Today, Marvel Entertainment—that’s the whole company, covering the movies, the comics, and the games—posted a curious teaser that simply had the name Heroes Reborn and “whatever happened to Earth’s mightiest heroes?” underneath. We don’t know specifically what that means, but there is one obvious implication, and based on the… oh, let’s say mixed reaction that the post is getting on Twitter, a lot of Marvel fans are coming to the same conclusion….

(12) X-MEN. X-Men Legends #1 hits stand on February 17. The series “will dive into the rich history of the X-Men to tie up loose ends, resolve long-standing plot danglers, and reveal shocking truths that will change the past and future of the X-Men!” Take a first look at the interior artwork here.

X-Men history will be revisited and revealed when X-MEN LEGENDS #1 debuts next month. This first-of-its-kind series will feature the return of the franchise’s most influential creators—including Louise Simonson, Chris Claremont, and more— in all-new, in-continuity stories set during their groundbreaking runs. Starting things off will be Fabian Nicieza with a two-part tale that finally reveals the truth behind one of the most talked-about mutant mysteries: Adam-X and his startling connection to the Summers bloodline!

Introduced during Nicieza’s explosive work on the X-Men in their nineties heyday, the beginnings of this storyline can be traced back to 1993’s X-Men #23. Since then, X-Men fans have endlessly speculated, theorized, and debated what became known as the “third Summers brother” mystery. Now, all will be answered as one the most infamous comic book plot danglers of all time is resolved!

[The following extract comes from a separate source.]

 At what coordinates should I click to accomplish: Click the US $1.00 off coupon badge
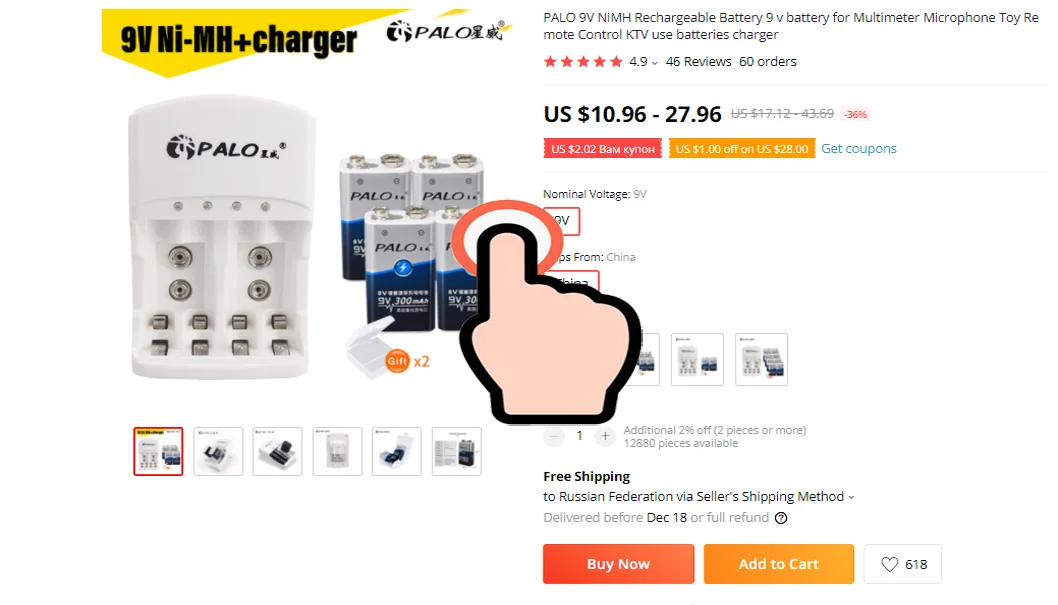click(x=742, y=149)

(13) BIG SHOT. [Item by JJ.] Arnold Schwarzenegger posted video of himself receiving his first dose of coronavirus vaccine at the Dodger Stadium mass vaccination site. He celebrated the moment by slipping in a line from his film — “Come with me if you want to live!”

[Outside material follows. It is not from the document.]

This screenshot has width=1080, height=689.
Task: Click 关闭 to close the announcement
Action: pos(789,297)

(14) NARNIA IS NOT INERRANT. Joe R. Christopher has a short essay titled “Was Aslan Wrong about Jadis’s Plan of Attack?” published in Mythprint 57:4, Whole No. 395 (Winter 2020): 8-9 (for sale at the link.) The answer is “Yes, he was.”

(15) HE MUST BE GOING. Larry Correia says Facebook “banned me from my own group because of what I MIGHT say.” Correia has been temporarily banned from FB from time to time, but I’ve never before heard of a ban where a person can still post on his own wall, which is where Correia announced he’ll be curtailing his FB presence. Not actually ending it: “There’s a few groups I use here that I can’t get the equivalent resource anywhere else yet.” All that he told his FB followers has been turned into a post for Monster Hunter Nation: “A Farewell to Facebook” [Internet Archive link].

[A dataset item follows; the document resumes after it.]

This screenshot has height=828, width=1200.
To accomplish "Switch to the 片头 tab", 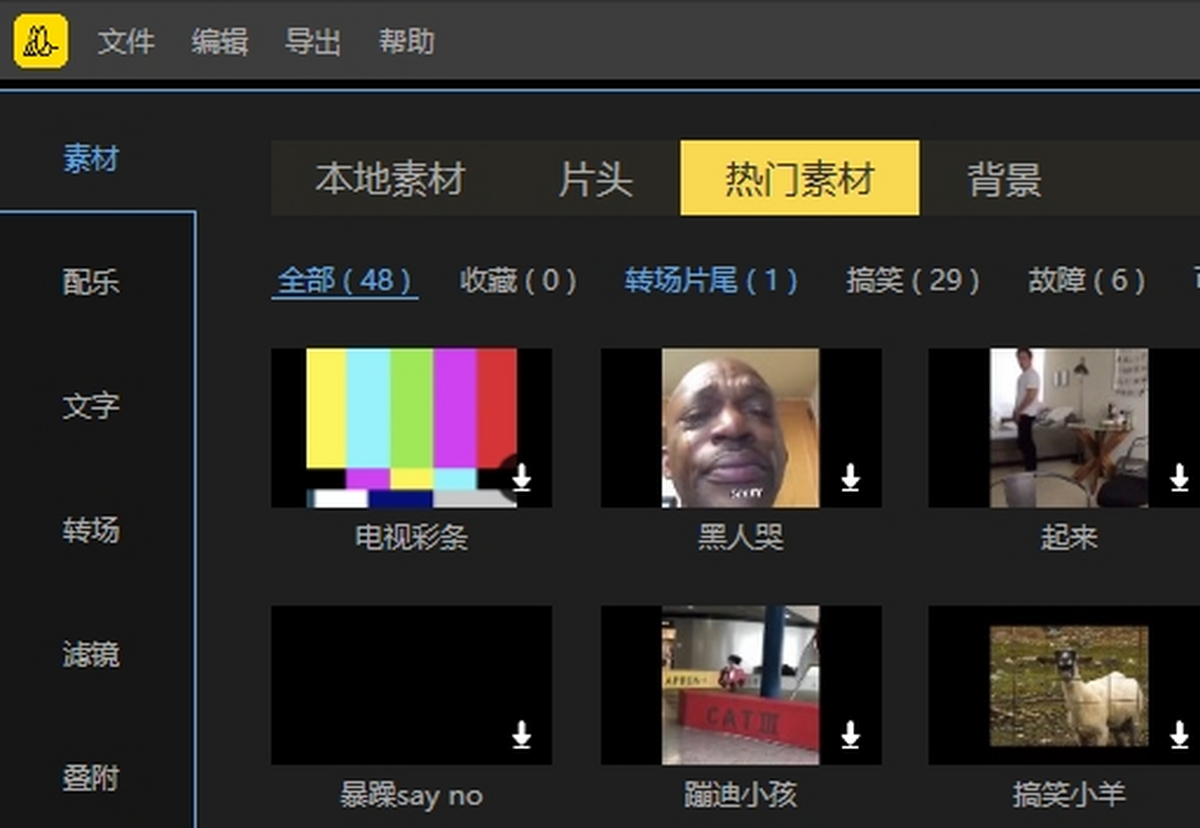I will [x=595, y=179].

Jon Del Arroz in a new YouTube video said he is amused by this turn of affairs, because he claims Correia had long ago kicked him out of his group. 

…The post is kind of making the rounds that Larry Correia was banned from his own Facebook group after a couple of years. I’m kind of laughing about this, I’m not, going to lie, because Larry Correia actually ordered that I would be banned from his Facebook group a couple years ago for my quote wrong think or wrong meaning as it were this always happens with the libertarian crowd…

Truthfulness is not JDA’s strong suit, however, he’s banned here, so why not from Larry’s FB group, too?

(16) BIG AND GRAY. Satellite images may take over from aircraft when it comes to surveying this endangered population: “Elephants counted from space for conservation”.

…And all the laborious elephant counting is done via machine learning – a computer algorithm trained to identify elephants in a variety of backdrops.

“We just present examples to the algorithm and tell it, ‘This is an elephant, this is not an elephant,'” Dr Olga Isupova, from the University of Bath, said.

“By doing this, we can train the machine to recognise small details that we wouldn’t be able to pick up with the naked eye.”

The scientists looked first at South Africa’s Addo Elephant National Park.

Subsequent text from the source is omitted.